With the first layer down, the second came from a very unexpected place: the source was alive, without a home, and fortunately rescued by Maynes himself. "At my home, we had taken in a litter of kittens and their feral mama cat to save them from being destroyed by our local pound. The mother was a ferocious little beast and would attack you anytime you came into the same room as her and the kittens, so I would have to wear a leather motorcycle jacket and gauntlets to feed her," he explained. "In the course of this, I quickly noticed the utterly awesome spitting she would do, so I proceeded to record and use it as the foundation for the webshooting sound."
Rubbing veggies in District 9
Set in South Africa, District 9 tells a futuristic story that offers a thought-provoking metaphor for apartheid while taking us into a world of spaceships and aliens. The language used by the aliens — named the Poleepkwa — is full of clicks, small simple words, and mysterious background sounds. Director Neill Blomkamp's sound designer, Dave Whitehead, began the whole process by recording various insects; he then paired their chorus with the buzzing of flies to get half the sound he was looking for. It was a foundation for the finished product, but what he needed was a language. In the script, the aliens had no language, so the resourceful Whitehead set about creating one for them.

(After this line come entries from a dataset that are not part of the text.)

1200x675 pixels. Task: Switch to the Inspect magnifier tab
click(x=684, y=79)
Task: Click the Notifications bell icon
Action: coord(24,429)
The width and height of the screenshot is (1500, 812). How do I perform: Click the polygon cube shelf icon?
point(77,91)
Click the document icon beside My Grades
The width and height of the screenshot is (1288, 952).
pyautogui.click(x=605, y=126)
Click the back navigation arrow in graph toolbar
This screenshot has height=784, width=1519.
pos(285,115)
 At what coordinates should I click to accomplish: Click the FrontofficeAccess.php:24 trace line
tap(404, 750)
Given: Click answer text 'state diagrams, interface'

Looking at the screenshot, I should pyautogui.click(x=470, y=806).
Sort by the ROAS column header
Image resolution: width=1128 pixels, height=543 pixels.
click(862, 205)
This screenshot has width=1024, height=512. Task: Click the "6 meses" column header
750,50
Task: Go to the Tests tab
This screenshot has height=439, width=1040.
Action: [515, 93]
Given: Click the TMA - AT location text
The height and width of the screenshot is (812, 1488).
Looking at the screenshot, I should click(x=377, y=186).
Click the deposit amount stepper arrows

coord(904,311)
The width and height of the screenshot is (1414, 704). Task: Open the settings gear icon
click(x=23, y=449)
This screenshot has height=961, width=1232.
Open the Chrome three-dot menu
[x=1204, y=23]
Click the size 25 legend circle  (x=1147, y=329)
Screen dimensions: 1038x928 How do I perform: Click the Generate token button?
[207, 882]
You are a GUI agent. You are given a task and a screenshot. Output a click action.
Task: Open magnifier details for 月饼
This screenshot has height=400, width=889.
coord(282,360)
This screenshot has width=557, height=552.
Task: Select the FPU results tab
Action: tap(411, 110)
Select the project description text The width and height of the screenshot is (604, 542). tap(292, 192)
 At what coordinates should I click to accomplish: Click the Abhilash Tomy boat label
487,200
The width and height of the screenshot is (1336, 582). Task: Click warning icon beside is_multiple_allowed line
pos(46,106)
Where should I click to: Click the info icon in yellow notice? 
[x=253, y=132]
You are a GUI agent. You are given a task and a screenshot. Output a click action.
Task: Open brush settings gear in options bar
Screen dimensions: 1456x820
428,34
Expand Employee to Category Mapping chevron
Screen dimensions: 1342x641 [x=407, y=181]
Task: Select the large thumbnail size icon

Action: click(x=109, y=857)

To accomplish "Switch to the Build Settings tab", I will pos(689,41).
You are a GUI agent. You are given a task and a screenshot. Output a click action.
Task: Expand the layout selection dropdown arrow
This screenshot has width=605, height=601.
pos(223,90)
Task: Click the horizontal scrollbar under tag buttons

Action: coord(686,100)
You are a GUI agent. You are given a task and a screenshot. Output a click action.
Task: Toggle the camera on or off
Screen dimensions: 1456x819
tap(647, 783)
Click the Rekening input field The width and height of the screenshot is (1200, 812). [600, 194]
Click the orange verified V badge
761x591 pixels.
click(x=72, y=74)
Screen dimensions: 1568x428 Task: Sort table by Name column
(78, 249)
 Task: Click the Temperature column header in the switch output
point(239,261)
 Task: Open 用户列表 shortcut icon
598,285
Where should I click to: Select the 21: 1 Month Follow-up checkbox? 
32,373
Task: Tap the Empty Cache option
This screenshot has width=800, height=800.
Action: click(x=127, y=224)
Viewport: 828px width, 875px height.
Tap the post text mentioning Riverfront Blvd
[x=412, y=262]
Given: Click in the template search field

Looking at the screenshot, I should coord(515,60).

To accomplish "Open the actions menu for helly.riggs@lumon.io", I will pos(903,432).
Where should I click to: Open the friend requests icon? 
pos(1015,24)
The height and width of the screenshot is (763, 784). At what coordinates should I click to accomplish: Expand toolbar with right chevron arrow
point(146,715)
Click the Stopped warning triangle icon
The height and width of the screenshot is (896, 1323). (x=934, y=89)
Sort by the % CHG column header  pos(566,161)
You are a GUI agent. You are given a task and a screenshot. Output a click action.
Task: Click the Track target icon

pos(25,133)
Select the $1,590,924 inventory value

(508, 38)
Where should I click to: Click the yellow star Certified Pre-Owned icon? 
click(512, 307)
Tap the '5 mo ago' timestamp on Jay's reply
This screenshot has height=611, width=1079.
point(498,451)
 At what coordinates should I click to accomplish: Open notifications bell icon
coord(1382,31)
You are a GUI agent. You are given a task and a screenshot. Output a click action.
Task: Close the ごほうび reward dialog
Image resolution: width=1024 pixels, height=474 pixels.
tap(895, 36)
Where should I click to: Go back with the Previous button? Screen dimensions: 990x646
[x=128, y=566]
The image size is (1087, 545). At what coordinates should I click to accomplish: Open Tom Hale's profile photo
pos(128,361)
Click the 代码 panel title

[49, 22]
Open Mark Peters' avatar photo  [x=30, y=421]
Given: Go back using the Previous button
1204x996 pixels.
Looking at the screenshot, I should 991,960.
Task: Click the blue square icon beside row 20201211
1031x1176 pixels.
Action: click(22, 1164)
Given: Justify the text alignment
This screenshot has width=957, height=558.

"The language has hundreds of words and the assistant who typed it up for me, he and I could speak quite a few words to each other by the end," said Whitehead when talking to Designing Sound. "I recorded my voice for each character, then replaced all of the consonants for every word with a palette I built. Then I started to replace vowels with various treated animal recordings and squeaks, creaks, breaths and groans from vegetable rubbing recordings. Vegetables can be quite expressive in the right hands." Suddenly, that abandoned celery at the back of the fridge seems a little more interesting.